Big Data’s big questions

Once you’ve defined the critical skills – and you have accumulated a large number of validated assessments of those skills, before and after training – you can answer some interesting questions about your sales training:

  • Which skills are most deficient in a particular sales team?
  • How much can training improve the skills of sales teams in any particular industry?
  • What do the data say about knowledge gains in training courses versus gains in skill application back on the job?
  • Which skills, when improved, produce the greatest ROI for salespeople and their companies?

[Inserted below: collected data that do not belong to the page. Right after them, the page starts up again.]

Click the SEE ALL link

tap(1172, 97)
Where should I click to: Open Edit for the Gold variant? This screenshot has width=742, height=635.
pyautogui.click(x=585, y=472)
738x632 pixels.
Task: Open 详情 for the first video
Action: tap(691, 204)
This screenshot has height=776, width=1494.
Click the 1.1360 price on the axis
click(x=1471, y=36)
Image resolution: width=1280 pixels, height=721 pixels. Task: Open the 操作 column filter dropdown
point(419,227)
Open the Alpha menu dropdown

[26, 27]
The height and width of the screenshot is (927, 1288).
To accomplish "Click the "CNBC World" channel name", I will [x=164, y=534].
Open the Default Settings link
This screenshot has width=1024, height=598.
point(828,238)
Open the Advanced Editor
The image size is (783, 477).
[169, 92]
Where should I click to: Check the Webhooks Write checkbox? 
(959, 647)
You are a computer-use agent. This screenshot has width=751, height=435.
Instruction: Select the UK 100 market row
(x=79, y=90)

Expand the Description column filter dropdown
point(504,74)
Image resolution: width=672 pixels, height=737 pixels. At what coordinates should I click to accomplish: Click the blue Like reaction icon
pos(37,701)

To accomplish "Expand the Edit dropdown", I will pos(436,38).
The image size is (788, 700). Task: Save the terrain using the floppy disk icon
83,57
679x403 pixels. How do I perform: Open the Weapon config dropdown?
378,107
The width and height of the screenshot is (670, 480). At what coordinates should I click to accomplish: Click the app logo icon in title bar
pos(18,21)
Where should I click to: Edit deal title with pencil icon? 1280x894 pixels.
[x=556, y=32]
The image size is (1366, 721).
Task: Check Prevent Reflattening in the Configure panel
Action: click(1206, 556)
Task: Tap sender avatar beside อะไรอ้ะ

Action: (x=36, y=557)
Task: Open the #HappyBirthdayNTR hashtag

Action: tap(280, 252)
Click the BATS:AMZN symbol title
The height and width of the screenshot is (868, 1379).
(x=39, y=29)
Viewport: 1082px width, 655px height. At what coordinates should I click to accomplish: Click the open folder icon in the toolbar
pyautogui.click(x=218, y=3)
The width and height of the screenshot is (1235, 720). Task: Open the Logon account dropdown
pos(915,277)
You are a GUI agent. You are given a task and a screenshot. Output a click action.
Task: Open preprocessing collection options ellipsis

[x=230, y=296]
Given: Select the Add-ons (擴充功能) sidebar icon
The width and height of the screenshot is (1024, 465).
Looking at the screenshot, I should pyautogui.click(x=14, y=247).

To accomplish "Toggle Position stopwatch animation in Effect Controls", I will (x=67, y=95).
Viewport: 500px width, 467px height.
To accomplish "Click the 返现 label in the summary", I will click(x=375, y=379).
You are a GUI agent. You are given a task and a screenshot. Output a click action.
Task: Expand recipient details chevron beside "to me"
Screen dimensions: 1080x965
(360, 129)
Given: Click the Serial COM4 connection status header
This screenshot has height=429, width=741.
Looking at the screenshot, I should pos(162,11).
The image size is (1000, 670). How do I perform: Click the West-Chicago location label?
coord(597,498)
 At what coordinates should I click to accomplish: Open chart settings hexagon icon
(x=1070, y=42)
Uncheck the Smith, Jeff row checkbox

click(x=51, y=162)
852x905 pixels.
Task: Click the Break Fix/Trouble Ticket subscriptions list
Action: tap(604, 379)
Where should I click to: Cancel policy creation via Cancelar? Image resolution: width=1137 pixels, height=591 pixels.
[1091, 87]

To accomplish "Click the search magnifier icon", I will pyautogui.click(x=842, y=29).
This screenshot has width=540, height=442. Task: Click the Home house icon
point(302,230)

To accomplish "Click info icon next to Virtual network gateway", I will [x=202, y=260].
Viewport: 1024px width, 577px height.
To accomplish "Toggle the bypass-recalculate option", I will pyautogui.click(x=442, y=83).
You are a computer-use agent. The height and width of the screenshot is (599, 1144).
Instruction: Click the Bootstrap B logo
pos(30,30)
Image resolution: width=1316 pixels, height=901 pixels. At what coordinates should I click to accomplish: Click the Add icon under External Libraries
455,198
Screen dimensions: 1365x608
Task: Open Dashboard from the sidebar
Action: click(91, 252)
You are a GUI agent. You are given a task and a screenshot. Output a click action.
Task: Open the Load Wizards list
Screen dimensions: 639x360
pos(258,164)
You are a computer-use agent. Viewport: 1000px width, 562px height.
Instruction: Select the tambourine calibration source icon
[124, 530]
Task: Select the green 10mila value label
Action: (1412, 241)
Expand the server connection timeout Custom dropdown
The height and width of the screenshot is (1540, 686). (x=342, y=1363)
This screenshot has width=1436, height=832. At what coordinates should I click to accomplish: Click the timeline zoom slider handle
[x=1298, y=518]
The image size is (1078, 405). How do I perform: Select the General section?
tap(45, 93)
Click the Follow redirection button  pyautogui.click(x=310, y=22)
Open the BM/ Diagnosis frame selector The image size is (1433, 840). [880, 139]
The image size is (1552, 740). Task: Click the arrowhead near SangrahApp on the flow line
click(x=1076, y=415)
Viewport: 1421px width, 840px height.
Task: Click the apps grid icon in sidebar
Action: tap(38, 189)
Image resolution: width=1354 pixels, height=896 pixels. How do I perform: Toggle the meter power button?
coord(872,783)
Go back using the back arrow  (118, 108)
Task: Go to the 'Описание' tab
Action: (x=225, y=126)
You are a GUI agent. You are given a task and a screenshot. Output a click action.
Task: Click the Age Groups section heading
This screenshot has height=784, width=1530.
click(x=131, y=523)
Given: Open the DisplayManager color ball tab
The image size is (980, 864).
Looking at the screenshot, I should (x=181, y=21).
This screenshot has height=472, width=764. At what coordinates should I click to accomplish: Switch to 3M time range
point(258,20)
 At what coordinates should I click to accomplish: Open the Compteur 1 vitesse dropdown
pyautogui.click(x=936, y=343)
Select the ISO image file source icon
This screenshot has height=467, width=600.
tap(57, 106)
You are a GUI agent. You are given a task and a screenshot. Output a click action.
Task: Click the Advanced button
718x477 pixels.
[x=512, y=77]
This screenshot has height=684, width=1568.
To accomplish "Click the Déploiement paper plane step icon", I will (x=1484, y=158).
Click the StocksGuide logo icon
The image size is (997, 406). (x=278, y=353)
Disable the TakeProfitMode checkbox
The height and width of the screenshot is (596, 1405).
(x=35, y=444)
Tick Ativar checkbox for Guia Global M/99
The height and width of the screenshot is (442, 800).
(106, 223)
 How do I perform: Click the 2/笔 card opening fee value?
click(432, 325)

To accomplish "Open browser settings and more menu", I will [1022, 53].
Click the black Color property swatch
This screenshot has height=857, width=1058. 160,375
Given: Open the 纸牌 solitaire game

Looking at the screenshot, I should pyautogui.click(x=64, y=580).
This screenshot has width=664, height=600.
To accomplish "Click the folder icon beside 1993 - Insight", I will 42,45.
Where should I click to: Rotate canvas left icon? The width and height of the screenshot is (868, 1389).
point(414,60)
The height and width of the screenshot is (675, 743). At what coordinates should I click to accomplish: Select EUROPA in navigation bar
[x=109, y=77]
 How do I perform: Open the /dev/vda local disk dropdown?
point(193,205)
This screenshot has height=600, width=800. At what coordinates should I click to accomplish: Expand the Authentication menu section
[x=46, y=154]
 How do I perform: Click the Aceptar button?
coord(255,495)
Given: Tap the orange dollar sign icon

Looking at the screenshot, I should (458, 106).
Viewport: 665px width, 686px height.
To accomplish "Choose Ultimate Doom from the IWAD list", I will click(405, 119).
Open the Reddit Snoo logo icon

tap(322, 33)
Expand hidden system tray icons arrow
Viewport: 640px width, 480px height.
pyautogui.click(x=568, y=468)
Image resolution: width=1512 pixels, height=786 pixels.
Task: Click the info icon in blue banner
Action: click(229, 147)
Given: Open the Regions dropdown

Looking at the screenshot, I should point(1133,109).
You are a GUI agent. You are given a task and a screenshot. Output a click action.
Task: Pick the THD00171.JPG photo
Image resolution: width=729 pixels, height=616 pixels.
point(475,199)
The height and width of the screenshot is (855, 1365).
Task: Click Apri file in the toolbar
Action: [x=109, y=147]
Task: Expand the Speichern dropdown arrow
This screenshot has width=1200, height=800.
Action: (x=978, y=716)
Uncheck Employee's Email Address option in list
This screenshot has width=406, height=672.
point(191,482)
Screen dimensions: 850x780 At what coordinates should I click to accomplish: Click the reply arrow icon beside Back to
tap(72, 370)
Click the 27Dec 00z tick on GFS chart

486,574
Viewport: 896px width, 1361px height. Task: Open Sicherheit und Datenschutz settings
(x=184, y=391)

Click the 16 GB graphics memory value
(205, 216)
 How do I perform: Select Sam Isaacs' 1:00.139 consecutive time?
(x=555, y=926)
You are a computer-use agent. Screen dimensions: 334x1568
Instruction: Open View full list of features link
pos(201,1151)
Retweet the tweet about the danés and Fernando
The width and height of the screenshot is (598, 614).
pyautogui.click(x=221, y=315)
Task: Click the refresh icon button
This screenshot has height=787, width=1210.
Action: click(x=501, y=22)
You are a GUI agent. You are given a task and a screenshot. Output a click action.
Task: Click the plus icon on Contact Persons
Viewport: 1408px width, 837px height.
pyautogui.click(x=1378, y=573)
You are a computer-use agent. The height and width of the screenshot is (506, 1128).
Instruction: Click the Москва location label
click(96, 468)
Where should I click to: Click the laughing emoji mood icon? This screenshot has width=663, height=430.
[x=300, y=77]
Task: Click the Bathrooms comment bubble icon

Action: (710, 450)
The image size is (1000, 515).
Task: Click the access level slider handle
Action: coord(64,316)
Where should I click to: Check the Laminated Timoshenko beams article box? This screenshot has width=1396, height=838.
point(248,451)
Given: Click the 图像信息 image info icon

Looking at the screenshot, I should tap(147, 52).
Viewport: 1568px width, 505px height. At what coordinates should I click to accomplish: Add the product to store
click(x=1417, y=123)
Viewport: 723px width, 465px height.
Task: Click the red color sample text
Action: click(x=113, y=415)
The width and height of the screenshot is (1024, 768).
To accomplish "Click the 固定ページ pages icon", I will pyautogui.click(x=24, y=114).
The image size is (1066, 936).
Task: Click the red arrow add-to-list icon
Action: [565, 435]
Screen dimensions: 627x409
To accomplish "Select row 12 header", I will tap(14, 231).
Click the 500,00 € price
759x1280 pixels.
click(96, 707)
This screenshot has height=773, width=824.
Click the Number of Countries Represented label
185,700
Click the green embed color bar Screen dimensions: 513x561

the tip of the iceberg: Data mining for sales skills

The big data we’ve been discussing for the sales training world now exist. Over the past 20 years, 3,500 companies have measured more than 400,000 salespeople before and after training, using validated skills assessments that measure gains in both knowledge and application. Here are just a few findings from this study.

Sales Call Planning

  • Salespeople have a reasonable amount of knowledge (64 percent), but the ability to apply sales call planning skills is surprisingly low (37 percent).
  • A post-training application score of 82 percent shows that salespeople are using nearly all of the new knowledge (83 percent) they acquire in training.
  • A 121-percent skill gain in application suggests that sales call planning is the most important skill on which to focus. 

Presentation Skills

  • We expect salespeople to be great presenters, so it was surprising to learn that they were only applying 37 percent of what they knew before training. With a 111-percent skill gain, it is the most surprising skill development opportunity turned up by the study.
  • This skill had the biggest pre-training gap between knowledge and application (30 points). Training dramatically closed the gap to eight points.

Gaining Commitment

  • Salespeople and sales managers admit that this skill represents their greatest weakness. With pre-training knowledge and application scores of 56 percent and 36 percent, respectively, the study agrees with their assessment.
  • Since gaining commitment from buyers is the principal duty of all salespeople, this skill gap is a huge problem. After training, salespeople improve by 119 percent – a big win for everyone.

What’s next?

More studies are in the works using this treasure trove of data. With 78 million data points and 20 years of history, the analytics opportunities are endless. Here are some topics currently under investigation:

  • The data are being sorted by industry, providing remarkable insights into the uniqueness that exists within each industry’s sales challenges.
  • Learning trends are being measured to gauge the effects of sales training innovations such as e-learning and different reinforcement techniques.
  • Tribal learning (in which all customer contact employees receive sales training) is being compared to situations in which only the sales force is trained.

Summary

Thanks to this mountain of validated skill measurements, sales training ought to evolve at a rapid pace going forward. With more than two decades of historical data, we’ll quickly be able to understand what’s working and what isn’t.

Until this big data became available, the sales training world had only hunches based on opinion, not solid knowledge based on facts. We couldn’t know whether or how sales training would produce reliable gains in job performance. Now we can.